# 3W dataset's General Presentation

This is a general presentation of the 3W dataset, to the best of its authors' knowledge, the first realistic and public dataset with rare undesirable real events in oil wells that can be readily used as a benchmark dataset for development of machine learning techniques related to inherent difficulties of actual data.

For more information about the theory behind this dataset, refer to the paper **A Realistic and Public Dataset with Rare Undesirable Real Events in Oil Wells** published in the **Journal of Petroleum Science and Engineering** (link [here](https://doi.org/10.1016/j.petrol.2019.106223)).

# 1. Introduction

This Jupyter Notebook presents the 3W dataset in a general way. For this, some tables, graphs, and statistics are presented.

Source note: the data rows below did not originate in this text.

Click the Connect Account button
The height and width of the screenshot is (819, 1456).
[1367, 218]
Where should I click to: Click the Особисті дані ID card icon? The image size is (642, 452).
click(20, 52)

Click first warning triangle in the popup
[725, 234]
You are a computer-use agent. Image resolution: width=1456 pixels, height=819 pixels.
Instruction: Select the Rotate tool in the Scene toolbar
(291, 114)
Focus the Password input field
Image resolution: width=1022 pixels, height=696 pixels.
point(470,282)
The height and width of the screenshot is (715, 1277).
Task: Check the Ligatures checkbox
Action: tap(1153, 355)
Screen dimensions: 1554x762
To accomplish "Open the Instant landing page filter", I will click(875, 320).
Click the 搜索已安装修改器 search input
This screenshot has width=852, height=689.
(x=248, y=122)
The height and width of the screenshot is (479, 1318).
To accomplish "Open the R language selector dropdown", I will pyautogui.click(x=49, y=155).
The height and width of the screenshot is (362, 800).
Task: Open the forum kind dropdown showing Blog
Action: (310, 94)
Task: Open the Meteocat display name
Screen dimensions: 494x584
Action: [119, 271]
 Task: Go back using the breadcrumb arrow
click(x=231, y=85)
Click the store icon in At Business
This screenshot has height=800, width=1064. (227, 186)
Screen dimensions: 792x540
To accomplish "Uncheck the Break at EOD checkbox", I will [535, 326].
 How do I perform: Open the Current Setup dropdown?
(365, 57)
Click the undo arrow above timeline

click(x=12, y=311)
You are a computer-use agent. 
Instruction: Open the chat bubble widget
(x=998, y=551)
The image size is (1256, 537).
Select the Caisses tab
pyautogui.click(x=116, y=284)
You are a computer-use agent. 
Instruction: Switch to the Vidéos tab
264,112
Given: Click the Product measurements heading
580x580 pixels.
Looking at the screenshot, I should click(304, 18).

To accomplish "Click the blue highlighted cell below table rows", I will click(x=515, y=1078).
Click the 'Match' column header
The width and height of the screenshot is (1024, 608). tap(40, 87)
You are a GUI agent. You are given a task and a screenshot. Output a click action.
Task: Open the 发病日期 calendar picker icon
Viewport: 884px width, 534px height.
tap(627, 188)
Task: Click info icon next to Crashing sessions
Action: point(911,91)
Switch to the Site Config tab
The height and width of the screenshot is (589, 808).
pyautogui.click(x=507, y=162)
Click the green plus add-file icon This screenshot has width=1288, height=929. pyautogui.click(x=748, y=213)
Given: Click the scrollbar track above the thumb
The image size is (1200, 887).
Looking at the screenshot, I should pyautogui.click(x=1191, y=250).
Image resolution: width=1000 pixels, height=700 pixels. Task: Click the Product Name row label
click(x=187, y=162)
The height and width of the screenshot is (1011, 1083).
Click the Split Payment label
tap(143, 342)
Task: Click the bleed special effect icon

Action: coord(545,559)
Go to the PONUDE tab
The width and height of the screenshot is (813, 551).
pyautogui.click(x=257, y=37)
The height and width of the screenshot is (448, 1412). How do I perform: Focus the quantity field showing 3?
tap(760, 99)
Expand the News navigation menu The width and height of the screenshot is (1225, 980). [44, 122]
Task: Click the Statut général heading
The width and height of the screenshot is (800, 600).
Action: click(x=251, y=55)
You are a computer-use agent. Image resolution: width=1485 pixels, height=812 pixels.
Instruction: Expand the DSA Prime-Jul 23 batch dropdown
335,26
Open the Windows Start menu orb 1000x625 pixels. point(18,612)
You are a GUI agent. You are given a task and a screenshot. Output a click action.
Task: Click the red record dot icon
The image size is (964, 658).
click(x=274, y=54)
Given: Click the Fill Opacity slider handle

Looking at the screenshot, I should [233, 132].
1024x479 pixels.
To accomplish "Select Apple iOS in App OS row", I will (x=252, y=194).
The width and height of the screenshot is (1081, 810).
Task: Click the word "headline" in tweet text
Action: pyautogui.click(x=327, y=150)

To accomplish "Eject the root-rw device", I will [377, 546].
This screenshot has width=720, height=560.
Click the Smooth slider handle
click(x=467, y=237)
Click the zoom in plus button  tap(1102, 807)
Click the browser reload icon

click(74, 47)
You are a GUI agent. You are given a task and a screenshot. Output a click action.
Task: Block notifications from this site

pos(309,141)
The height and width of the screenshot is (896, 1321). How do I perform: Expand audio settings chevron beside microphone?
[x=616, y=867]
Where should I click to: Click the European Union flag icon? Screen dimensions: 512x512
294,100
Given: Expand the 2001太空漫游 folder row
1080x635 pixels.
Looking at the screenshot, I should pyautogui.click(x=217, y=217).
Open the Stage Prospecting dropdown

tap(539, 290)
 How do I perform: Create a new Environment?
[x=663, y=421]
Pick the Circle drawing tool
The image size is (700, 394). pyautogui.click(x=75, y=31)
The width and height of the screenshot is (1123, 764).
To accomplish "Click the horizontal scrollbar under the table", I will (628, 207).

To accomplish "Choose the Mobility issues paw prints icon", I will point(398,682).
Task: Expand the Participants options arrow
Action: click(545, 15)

# 2. Imports and Configurations

In [1]:
import sys
import os
import pathlib
import numpy as np
import pandas as pd
import matplotlib.pyplot as plt
import seaborn as sns

import tensorflow as tf
#NUM_PARALLEL_EXEC_UNITS = 6
#config = tf.compat.v1.ConfigProto(intra_op_parallelism_threads = NUM_PARALLEL_EXEC_UNITS, 
#         inter_op_parallelism_threads = 1, 
#         allow_soft_placement = True, 
#         device_count = {'CPU': NUM_PARALLEL_EXEC_UNITS })
#session = tf.compat.v1.Session(config=config)
#tf.compat.v1.keras.backend.set_session(session)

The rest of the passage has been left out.